A operação policial para reprimir uma rebelião no Pavilhão 9 da Penitenciária do Carandiru , no dia 2 de outubro de 1992, deixou 111 detentos mortos e ficou conhecida como Massacre do Carandiru. 

Seis julgamentos ocorreram desde então. No primeiro, em 2001, o coronel Ubiratan Guimarães, que comandou a operação, foi condenado a 632 anos de prisão pela morte de 102 dos 111 prisioneiros do complexo penitenciário. A defesa do coronel recorreu da sentença e foi anulada pelo Tribunal de Justiça em 2006.

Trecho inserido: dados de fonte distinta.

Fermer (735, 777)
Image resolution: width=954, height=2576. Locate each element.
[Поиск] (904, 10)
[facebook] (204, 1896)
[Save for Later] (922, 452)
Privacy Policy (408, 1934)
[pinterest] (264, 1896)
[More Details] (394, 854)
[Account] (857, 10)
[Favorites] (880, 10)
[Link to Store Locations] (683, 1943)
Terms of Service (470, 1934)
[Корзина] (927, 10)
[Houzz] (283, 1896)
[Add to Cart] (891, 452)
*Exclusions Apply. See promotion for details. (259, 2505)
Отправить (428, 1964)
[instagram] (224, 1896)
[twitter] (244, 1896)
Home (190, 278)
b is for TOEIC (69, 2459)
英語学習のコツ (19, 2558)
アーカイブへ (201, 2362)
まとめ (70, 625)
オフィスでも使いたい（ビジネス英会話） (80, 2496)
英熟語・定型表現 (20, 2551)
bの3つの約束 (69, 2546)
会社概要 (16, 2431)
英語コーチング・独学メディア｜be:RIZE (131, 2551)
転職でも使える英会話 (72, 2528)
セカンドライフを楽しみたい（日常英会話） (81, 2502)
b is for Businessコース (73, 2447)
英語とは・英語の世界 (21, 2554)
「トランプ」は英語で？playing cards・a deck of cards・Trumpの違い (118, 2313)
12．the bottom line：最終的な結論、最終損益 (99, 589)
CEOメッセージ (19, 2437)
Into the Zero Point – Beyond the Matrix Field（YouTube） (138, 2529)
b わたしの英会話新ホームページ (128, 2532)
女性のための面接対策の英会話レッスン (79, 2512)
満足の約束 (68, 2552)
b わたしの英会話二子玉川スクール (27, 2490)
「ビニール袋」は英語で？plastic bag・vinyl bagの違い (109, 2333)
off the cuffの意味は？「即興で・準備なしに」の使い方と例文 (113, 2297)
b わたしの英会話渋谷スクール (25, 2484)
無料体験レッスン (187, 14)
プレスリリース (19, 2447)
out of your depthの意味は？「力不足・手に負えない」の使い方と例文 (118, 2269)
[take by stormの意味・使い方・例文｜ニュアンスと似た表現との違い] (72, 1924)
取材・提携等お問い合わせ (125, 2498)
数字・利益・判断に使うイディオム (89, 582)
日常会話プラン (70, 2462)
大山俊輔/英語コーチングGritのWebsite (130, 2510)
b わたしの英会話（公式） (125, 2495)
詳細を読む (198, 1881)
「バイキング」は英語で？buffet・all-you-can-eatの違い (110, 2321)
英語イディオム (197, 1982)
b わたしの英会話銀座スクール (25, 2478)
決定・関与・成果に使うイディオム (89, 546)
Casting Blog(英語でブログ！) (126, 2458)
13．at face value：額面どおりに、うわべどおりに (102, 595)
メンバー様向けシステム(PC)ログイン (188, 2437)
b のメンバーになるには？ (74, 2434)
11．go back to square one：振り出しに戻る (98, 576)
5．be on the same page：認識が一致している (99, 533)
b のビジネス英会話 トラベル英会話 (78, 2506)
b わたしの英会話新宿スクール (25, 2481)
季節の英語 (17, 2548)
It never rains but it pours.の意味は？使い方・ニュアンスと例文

Os outros julgamentos ocorreram em 2013 e 2014. Setenta e três policiais foram condenados pelas 111 mortes a penas que variavam de 48 a 624 anos de prisão. Um policial da ROTA, que já estava preso por homicídio de travestis, teve o caso julgado de forma separada porque sua defesa pediu que ele fosse analisado em laudo de insanidade mental e, em dezembro de 2014, foi também condenado.

A defesa dos policiais recorreu ao Tribunal de Justiça de São Paulo, pedindo a anulação dos julgamentos e alegando que não seria possível individualizar a conduta dos policiais. 

No dia 27 de setembro de 2016, três desembargadores da 4ª Câmara Criminal do Tribunal do Júri, responsáveis pelo recurso da defesa dos réus, decidiram anular os julgamentos anteriores. 

O Ministério Público recorreu da decisão e, em abril do ano passado, a 4ª Câmara Criminal manteve a anulação dos julgamentos, determinando novo julgamento.